Nutzer erwarten auf kleinen Displays eine reduzierte, eindeutig beschriftete Navigation. Ein sauber zugewiesenes Mobilmenü mit passendem Breakpoint und gut erkennbarem Toggle verbessert die Orientierung, senkt Fehlklicks und verhindert Widersprüche zwischen Desktop- und Mobilansicht. Konsistenz und Bedienbarkeit sind hier wichtiger als grafische Effekte.
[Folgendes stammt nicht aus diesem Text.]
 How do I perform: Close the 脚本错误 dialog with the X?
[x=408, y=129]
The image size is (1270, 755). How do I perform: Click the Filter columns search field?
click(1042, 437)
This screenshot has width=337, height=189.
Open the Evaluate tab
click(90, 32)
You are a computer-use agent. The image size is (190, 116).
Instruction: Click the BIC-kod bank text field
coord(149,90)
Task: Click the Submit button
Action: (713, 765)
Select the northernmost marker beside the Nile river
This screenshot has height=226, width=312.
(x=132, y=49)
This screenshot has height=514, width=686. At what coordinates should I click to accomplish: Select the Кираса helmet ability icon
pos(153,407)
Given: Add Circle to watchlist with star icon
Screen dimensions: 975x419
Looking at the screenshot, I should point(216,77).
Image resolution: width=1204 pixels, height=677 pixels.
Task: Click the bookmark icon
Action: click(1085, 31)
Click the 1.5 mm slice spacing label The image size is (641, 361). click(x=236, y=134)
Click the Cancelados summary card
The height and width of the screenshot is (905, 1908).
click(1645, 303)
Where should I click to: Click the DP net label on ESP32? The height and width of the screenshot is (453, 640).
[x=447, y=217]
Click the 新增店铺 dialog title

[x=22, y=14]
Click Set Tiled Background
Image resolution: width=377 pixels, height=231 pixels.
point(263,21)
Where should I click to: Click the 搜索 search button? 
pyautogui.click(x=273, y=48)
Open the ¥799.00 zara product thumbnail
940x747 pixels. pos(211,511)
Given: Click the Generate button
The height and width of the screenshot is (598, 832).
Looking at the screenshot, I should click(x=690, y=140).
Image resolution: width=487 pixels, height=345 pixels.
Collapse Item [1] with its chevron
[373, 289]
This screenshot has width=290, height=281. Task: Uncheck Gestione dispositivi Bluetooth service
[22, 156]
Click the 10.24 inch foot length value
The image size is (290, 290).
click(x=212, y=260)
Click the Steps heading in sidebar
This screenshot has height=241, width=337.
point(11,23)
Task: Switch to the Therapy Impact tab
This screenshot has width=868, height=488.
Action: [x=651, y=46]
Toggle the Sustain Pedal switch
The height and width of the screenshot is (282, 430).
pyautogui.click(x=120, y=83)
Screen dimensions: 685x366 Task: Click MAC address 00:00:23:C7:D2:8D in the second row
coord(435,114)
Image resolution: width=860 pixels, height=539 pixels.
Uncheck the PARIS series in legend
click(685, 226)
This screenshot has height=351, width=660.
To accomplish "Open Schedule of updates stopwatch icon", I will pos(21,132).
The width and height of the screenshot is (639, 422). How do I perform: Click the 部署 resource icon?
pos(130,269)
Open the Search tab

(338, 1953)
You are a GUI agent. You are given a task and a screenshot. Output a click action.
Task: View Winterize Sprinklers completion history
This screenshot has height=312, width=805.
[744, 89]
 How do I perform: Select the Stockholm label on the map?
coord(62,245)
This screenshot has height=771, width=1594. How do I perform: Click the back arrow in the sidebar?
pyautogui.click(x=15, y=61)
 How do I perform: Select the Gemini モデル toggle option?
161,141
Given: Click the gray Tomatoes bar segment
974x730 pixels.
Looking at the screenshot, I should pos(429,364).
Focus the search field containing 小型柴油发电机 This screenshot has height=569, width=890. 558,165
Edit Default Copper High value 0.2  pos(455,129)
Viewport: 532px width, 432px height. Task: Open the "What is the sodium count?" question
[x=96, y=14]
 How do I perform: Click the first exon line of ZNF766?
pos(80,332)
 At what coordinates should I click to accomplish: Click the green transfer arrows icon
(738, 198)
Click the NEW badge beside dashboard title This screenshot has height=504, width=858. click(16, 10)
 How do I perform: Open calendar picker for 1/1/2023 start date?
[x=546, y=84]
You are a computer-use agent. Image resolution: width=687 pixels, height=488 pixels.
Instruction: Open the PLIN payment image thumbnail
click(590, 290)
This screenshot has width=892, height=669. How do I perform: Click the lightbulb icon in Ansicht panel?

Öffnen Sie das Backend und weisen Sie die mobile Menüposition zu. Viele Themes bieten dafür eine eigene Position in den Menü- oder Theme-Einstellungen. Entscheiden Sie, ob das Hauptmenü wiederverwendet wird oder ob Sie ein eigenes Mobilmenü anlegen. Halten Sie die Hauptpunkte schlank und beschränken Sie sich auf fünf bis sieben Einträge. Passen Sie die Beschriftungen an, damit sie auf kleinen Displays eindeutig bleiben. Legen Sie einen sinnvollen Breakpoint fest, an dem die Navigation zuverlässig auf das mobile Muster umschaltet, und testen Sie auf gängigen Geräten. Das Toggle-Element muss klar erkennbar sein und seinen Zustand eindeutig vermitteln. Wenn Desktop und Mobil zwei getrennte Menüs nutzen, ziehen Sie jede Änderung in beiden Menüs nach, damit Reihenfolge, Benennungen und Zielseiten übereinstimmen. Führen Sie einen Tastaturtest durch und achten Sie auf ausreichend große Klickflächen sowie genügend Abstand zwischen den Elementen.